Derek Cianfrance performed exceptionally well, capturing bleakness and moments of pure joy and romanticism in Blue Valentine, one of Gosling’s recent ‘serious’ roles. They were reunited in Cianfrance’s third feature The Place Beyond the Pines. This time the focus is on relationships between fathers, sons, criminals and the law all overseen by questions and exploration of fate and American culture. The Place Beyond the Pines is split into three distinct ‘acts’. Each one offering a deeper exploration of our main characters; Luke, a stunt motorcyclist who turns to robbing banks to support his newly discovered son. Avery, a well-meaning moral cop who gets tangled up in Luke’s criminal activities. Jason, Luke’s reserved son and AJ, Avery’s wayward son.

One of Cianfrance’s particularly notable abilities is displaying gloriously moments of human wonder. Beautiful moments we are familiar with, family photographs, spending time with your children and loved ones, moments we all take for granted and displaying them along side moments of human disasters. Marital abuse, crime, family disintegration. Again moments we are all unfortunately familiar with. This is at play in Beyond the Pines, only this time it’s covered by a veil of Avery’s all American success story.

Capturing family intimacy that we are all familiar with

Capturing family intimacy that we are all familiar with

Police corruption isn’t new in cinema, but what particularly struck me was the display of police corruption so blatantly taking place in both police departments and criminals homes. In the years since 9/11, public service workers have on the whole been shown to be good, rising above the corruption, and whilst Avery does, the link between the police and politics is made so explicitly clear.

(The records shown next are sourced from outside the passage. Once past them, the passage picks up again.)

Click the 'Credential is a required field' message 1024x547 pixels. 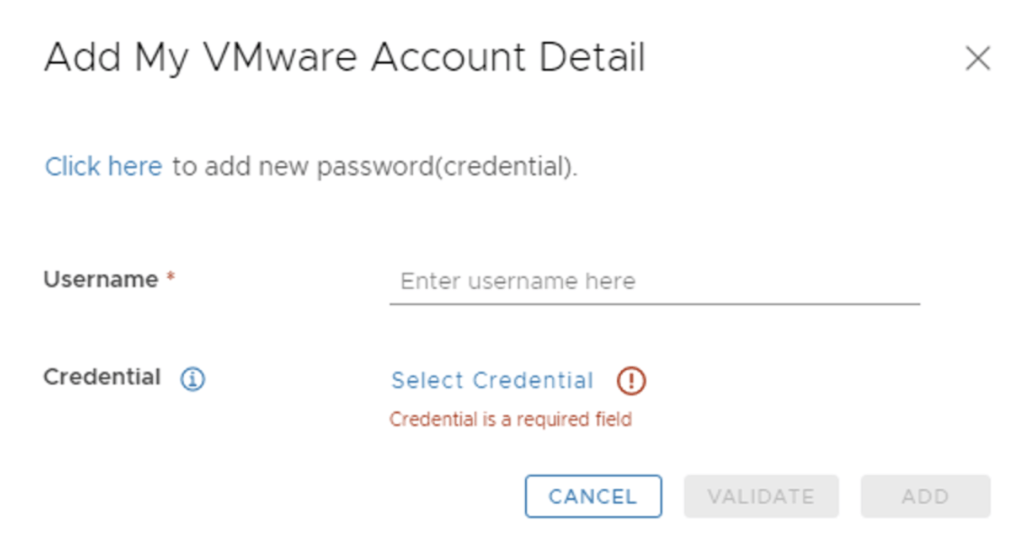click(510, 420)
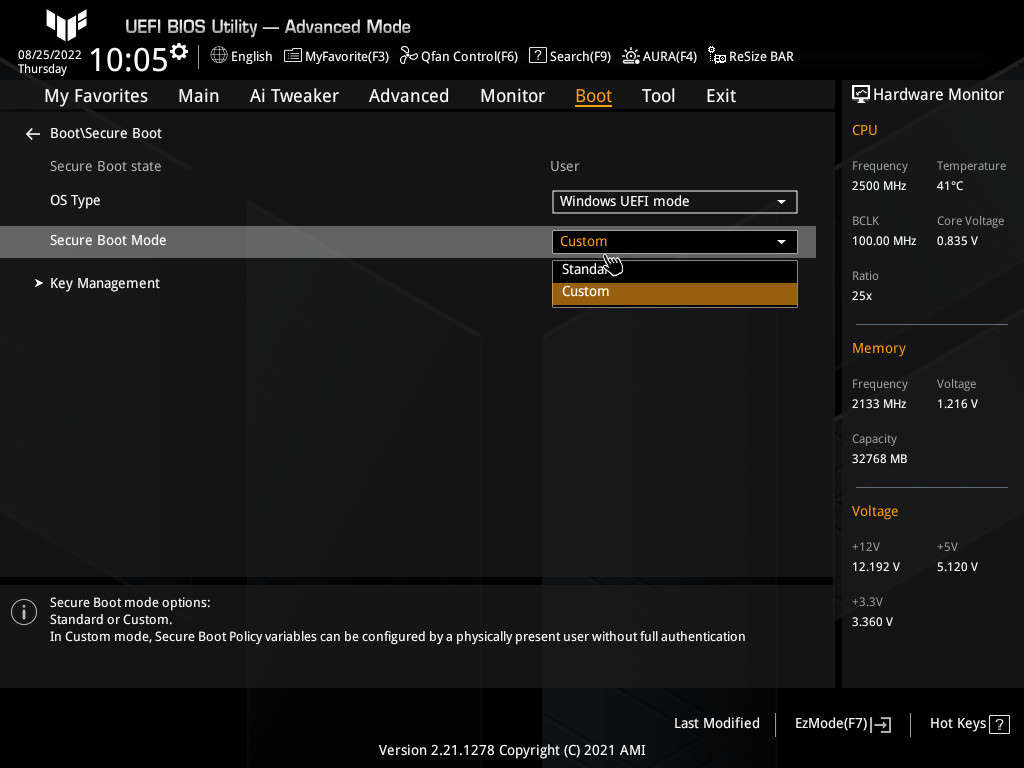Open the OS Type dropdown

(x=674, y=201)
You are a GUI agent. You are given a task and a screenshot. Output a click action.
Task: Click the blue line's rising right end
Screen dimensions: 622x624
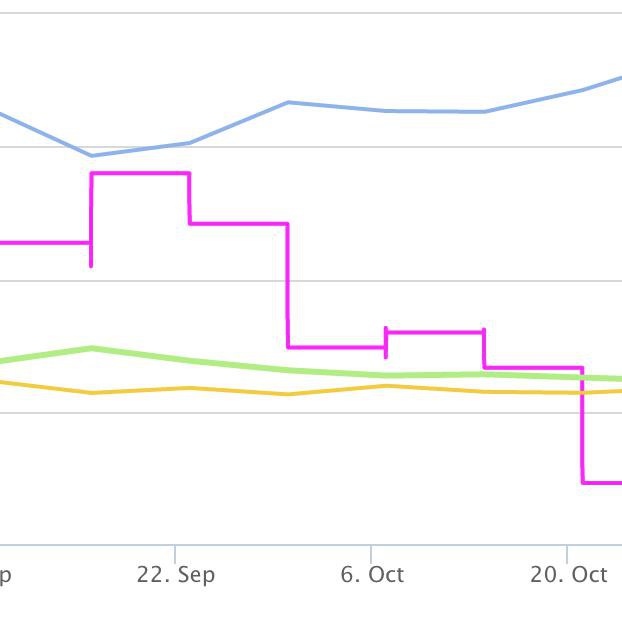612,79
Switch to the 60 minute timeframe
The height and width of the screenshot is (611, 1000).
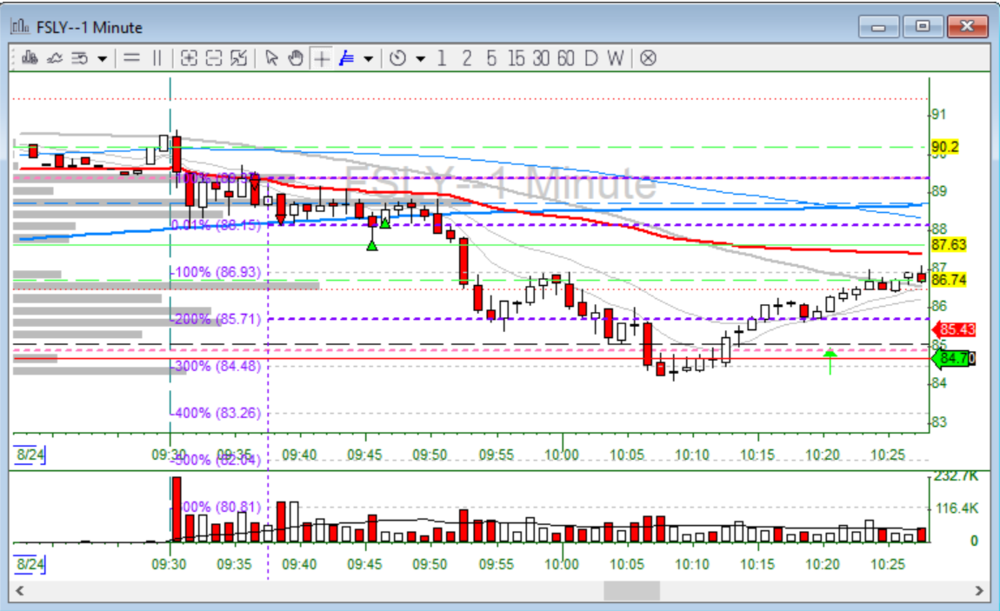pyautogui.click(x=566, y=58)
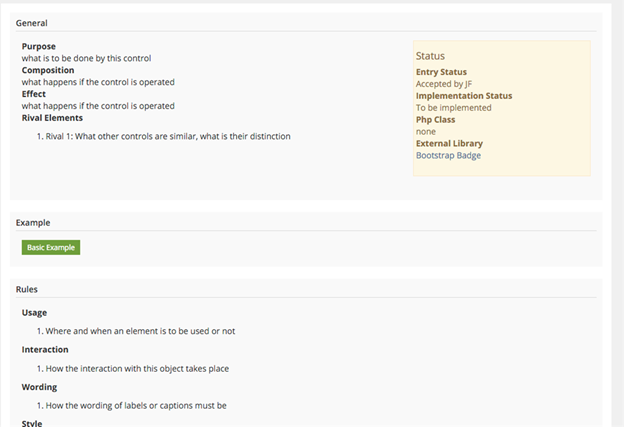Select the Entry Status label
The height and width of the screenshot is (427, 624).
tap(441, 72)
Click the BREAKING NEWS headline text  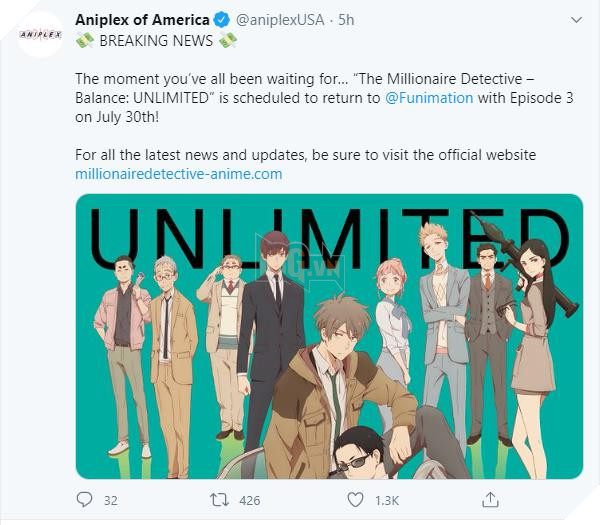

Both Luke and Avery present very different views of the masculine American dream and as the story progresses it’s clear to see the line between the two is not as distinct as it once was. Luke represents the men that America would like to forget, the lower uneducated class, the men who spawn children through casual relationships and consequently unaware of their existence. The men who don’t marry, the men who do unskilled dangerous jobs. Avery represents the celebrated hardworking hero, the man America is proud of, but Cianfrance scratches beneath this shiny plastic veneer to discover a man who is just as problematic as his forgotten counterpart. Nothing in Beyond the Pines is clear cut, both characters are complex, neither one representing good or bad which is probably a far more accurate representation of humanity than caricatures of ‘moral’ and ‘evil’.

Bradley Cooper as Avery - a well meaning cop who is dragged reluctantly into the role of hero and subsequently corruption in the police force

Bradley Cooper as Avery – a well meaning cop who is dragged reluctantly into the role of hero and subsequently corruption in the police force

Having said this, Beyond the Pines falls down slightly in the ‘third act’, the story between Avery and Luke’s sons. The story seemed slightly predictable and devoid of the previously displayed complexities. Maybe this was intentional, maybe the simplicity of obviousness of their story was supposed to represent the more explicit themes of masculine displays. AJ is arguably a representation of the obnoxious American teen, performing to his friends via drinking, drug taking and promiscuity. Jason is an outsider, a bit odd and withdrawn. But both play to the stereotypes of their character and the ending is predictable and slightly flat. The problem is that AJ is a hugely unlikeable character, I felt no sympathy for him and actually felt that Jason should be the celebrated vision of masculinity. To me AJ represents everything that is wrong with youthful masculinity. Jason is pushed out and forced into following in his father’s footsteps, although the final scenes leave open the possibility of hope for Jason, that he wont be lead down a path of crime.

AJ and Jason - two very different boys from two men whose lives are inherently entwined

AJ and Jason – two very different boys from two men whose lives are inherently entwined

The Place Beyond the Pines is a masterful vision of modern America but I definitely think that some story telling and character development, particularly Avery’s transition into politics which seemingly comes from nowhere, is neglected at the expense of repetitive scenes between Luke and Jason’s mother. Nethertheless I’d highly recommend Beyond the Pines. If you liked Blue Valentine, you’ll like this, maybe just not as much, but it’s an impressive addition to the resumes of Cooper, Gosling and Cianfrance.